--- START Data section ---

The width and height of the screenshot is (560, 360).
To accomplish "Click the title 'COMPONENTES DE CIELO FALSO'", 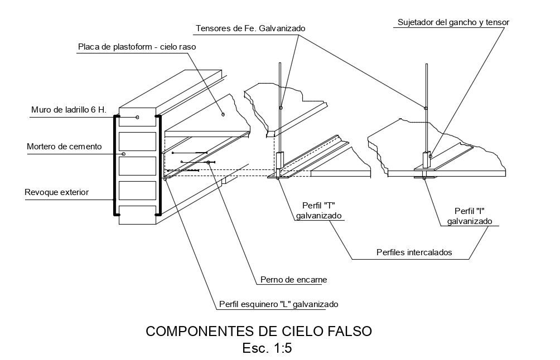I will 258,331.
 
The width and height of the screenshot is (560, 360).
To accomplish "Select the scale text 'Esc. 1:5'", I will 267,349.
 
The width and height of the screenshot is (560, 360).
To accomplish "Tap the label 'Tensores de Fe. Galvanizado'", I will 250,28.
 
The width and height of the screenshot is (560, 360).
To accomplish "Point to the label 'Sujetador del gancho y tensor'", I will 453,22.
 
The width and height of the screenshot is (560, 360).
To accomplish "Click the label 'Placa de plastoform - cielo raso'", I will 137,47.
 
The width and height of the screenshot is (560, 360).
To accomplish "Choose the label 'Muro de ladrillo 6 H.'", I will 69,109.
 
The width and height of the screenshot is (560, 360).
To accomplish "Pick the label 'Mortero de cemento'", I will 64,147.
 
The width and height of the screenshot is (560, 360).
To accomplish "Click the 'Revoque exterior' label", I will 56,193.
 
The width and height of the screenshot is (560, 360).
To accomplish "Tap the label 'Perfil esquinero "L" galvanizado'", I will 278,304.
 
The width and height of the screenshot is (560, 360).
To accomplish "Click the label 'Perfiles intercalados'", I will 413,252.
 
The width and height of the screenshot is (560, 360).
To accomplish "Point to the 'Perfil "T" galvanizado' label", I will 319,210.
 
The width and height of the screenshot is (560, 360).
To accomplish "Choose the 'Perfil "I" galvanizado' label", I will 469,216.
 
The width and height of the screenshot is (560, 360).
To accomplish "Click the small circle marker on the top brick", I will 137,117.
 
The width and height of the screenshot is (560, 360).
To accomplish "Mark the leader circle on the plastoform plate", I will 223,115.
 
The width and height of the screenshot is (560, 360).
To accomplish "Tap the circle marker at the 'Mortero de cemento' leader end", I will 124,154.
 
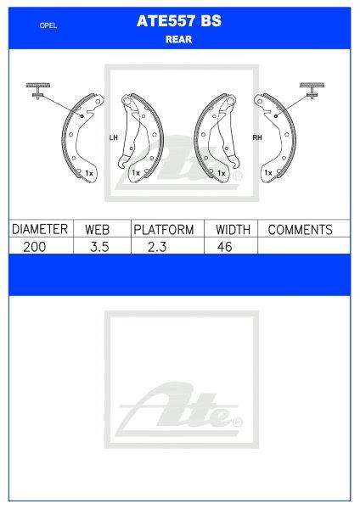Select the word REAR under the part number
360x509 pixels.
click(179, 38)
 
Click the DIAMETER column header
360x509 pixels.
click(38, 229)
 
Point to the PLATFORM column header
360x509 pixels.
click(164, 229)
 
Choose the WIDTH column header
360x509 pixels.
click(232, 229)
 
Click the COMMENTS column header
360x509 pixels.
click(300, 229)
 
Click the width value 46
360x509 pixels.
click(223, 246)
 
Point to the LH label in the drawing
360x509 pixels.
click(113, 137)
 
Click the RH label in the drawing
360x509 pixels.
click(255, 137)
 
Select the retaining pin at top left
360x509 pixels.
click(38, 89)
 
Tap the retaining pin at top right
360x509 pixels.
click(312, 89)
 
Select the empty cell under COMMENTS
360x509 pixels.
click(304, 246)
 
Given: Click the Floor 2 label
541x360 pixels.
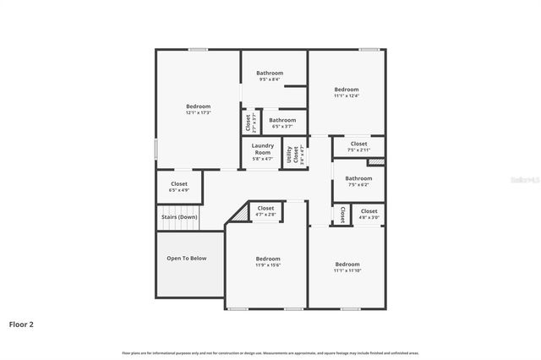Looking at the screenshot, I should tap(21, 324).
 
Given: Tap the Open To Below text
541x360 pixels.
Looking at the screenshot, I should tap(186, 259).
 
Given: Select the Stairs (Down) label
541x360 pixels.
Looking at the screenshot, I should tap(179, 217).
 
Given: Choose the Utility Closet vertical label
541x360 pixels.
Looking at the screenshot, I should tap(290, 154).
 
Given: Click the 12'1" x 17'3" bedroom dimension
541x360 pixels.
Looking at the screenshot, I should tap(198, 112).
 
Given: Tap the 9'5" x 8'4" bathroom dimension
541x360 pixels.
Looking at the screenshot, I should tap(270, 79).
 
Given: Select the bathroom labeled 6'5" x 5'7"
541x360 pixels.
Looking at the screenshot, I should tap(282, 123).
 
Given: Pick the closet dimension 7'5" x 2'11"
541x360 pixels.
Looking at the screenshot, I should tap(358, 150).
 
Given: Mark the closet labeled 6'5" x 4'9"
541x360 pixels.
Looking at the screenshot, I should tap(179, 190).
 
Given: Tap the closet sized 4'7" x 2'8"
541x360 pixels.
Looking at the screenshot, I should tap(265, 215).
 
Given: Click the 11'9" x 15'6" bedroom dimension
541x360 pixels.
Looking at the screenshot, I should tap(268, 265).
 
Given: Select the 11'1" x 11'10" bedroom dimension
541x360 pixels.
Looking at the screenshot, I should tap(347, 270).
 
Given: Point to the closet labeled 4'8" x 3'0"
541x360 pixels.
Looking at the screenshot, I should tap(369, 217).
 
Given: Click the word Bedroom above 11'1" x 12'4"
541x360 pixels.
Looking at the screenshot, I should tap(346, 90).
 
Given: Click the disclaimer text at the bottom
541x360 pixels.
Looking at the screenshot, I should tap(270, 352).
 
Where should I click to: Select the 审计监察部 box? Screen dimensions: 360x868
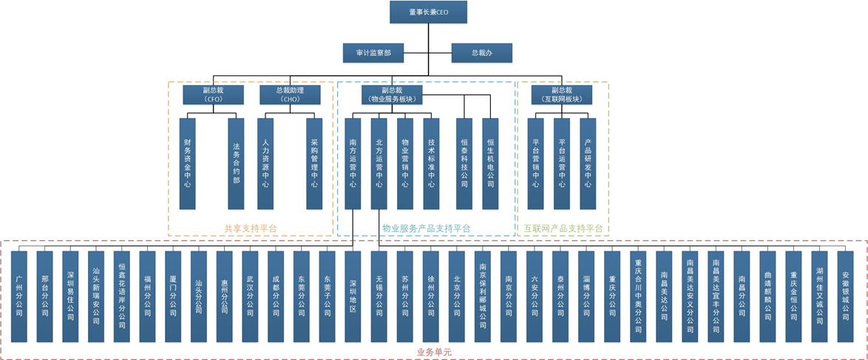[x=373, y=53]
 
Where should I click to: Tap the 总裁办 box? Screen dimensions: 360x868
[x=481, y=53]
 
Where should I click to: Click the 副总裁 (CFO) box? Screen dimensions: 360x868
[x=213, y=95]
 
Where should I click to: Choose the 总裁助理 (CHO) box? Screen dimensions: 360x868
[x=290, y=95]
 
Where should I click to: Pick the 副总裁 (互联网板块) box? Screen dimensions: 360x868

--- END Data section ---

### Task instructions
Report each line in the records above that contains the string "bathroom". Case matters.

### Response to this task
Given: Tap the 9'5" x 8'4" bathroom dimension
Given: Select the bathroom labeled 6'5" x 5'7"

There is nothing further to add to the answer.